For this exercise, please return exactly the line containing "You are a computer-use agent." and each line after it through the end of the records, with no pictures included.

(Stored items)
--------------------------------

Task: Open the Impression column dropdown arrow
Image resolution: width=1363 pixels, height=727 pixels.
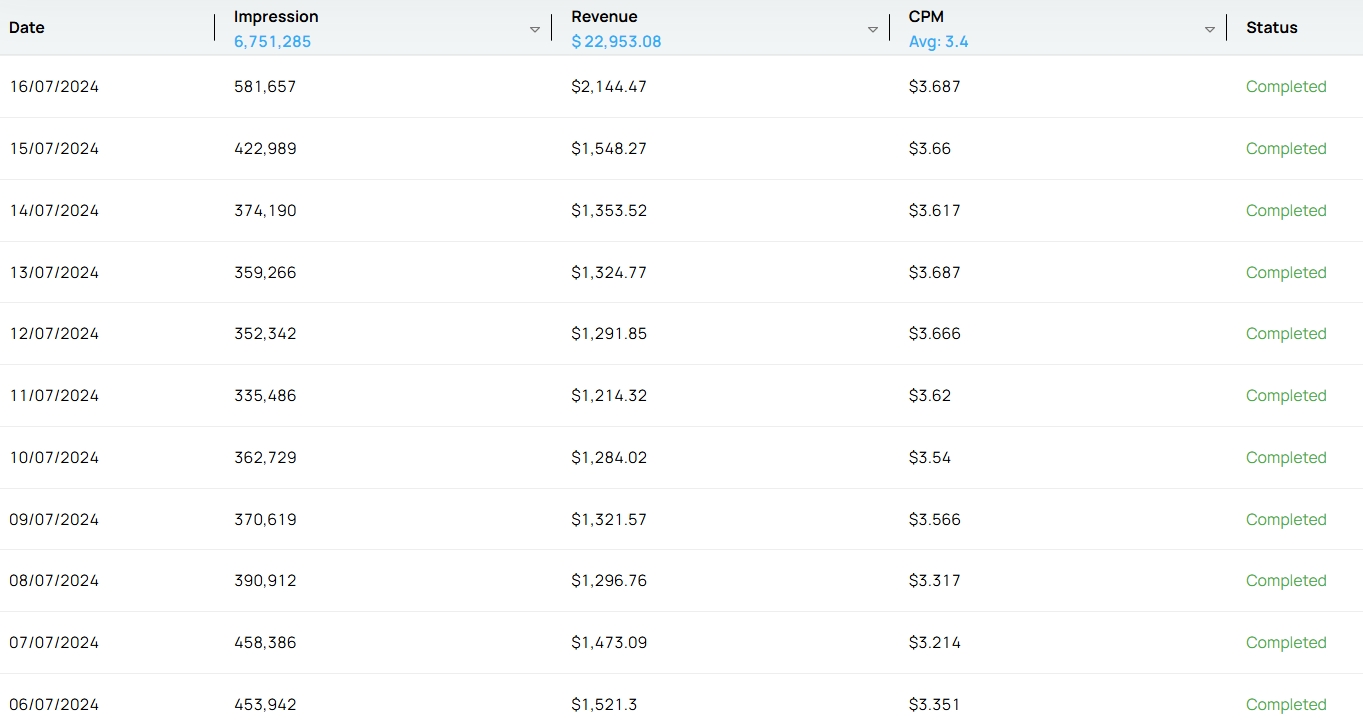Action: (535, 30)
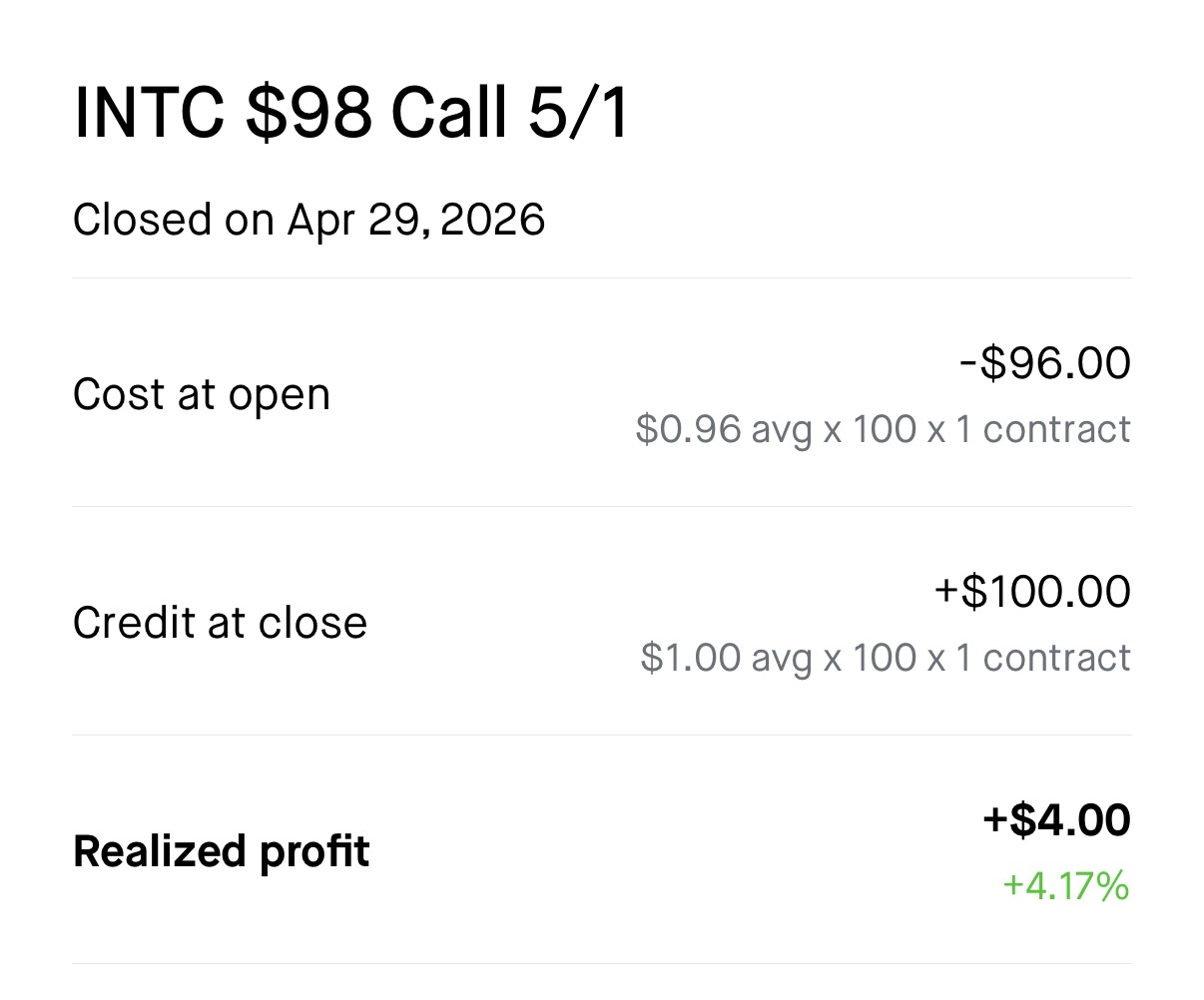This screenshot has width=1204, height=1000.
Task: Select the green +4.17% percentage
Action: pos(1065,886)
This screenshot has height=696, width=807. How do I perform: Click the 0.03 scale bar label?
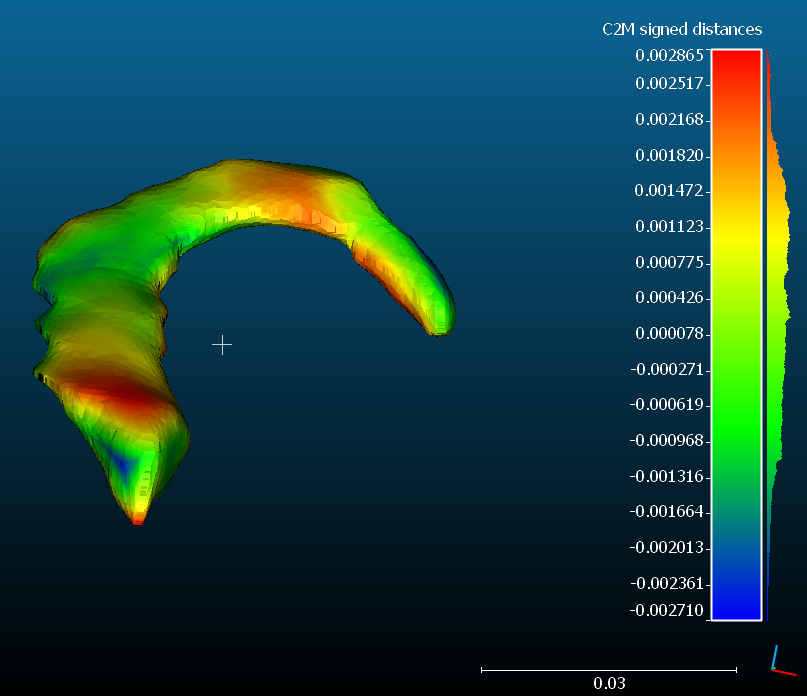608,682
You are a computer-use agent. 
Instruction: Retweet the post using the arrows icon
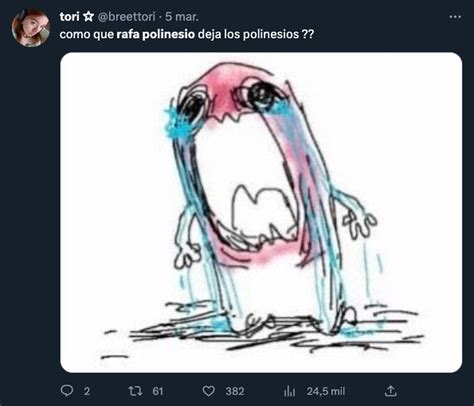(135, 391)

--------------------------------

TASK OUTPUT:
You are a computer-use agent. 
Instruction: Retweet the post using the arrows icon
(135, 391)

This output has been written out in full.